#### EXTRAIT CHOISI:
Neuvaine à Ste Thérèse
Réciter 9 Pater, Ave et Gloria Patri, en l’honneur de ste Thérèse et pour remercier Dieu des neuf grâces spéciales que Notre-Seigneur lui accorda, et qui peuvent servir de sujet de Méditations pendant la semaine.
1ère grâce. Le désir ardent qu’elle eut toujours de mourir pour Jésus-Christ, désir qui lui fit chercher le martyre ; ainsi qu’on le voit dans sa vie.
2ème. Dieu lui fit connaître qu’elle faisait du progrès dans la divine charité et dans son amour pour les souffrances.
3ème. Elle eut le cœur percé par le ministère d’un séraphin.
4ème. Notre-Seigneur lui donne le clou de sa main droite, en signe de l’alliance qu’Il faisait avec elle, et la reçoit pour son Épouse.
5ème. Sainte Thérèse fut inspirée, et fit le vœu de faire toujours ce qu’elle croirait être le plus parfait.
6ème. Son grand courage à souffrir, pour Dieu, toute sorte de peines et de travaux.
7ème. Sa parfaite pureté de corps et d’âme.
8ème. La grâce que J.C. lui fit un jour après la Ste Communion où elle se trouva la bouche remplie de Son précieux sang.
9ème. Les grâces qu’elle reçut à sa mort.
1ère La vue de son divin Époux Jésus-Christ, accompagné d’une troupe d’Anges.
La seconde, qu’elle mourut plutôt par la véhémence de son amour que par la violence de la maladie.
Cette prière semble avoir été écrite par sainte Thérèse Couderc.

#### DONNÉES EXTRAITES:
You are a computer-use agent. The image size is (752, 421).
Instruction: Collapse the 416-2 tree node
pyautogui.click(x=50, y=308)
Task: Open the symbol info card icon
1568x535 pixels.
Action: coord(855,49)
==
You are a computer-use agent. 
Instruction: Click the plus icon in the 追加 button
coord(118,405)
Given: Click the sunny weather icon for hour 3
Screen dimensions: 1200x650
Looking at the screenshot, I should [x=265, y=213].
--
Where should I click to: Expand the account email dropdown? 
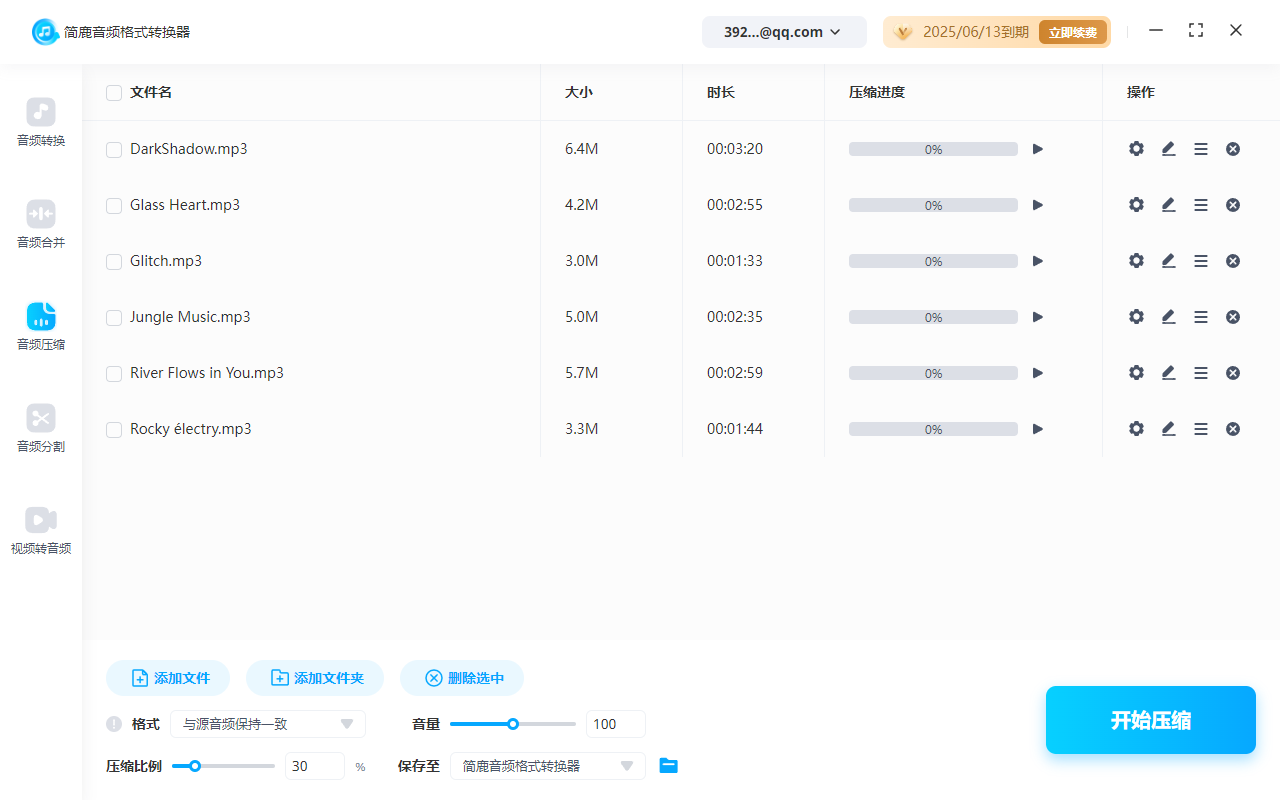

#### CONSIGNES:
1) Traduisez en anglais cette phrase de la neuvaine : « Elle eut le cœur percé par le ministère d'un séraphin. »
2) Réécrivez le passage de la neuvaine qui commence par « 2ème. Dieu lui » et va jusqu'à « ministère d’un séraphin. », en mettant « ange » à la place de « séraphin ».
3) D'après la neuvaine, que Notre-Seigneur donne-t-il à sainte Thérèse en signe de l'alliance qu'Il fait avec elle ?

#### RÉPONSES PAR CONSIGNE:
1) Her heart was pierced through the ministry of a seraph.

2)
2ème. Dieu lui fit connaître qu’elle faisait du progrès dans la divine charité et dans son amour pour les souffrances.
3ème. Elle eut le cœur percé par le ministère d’un ange.

3) Le clou de sa main droite.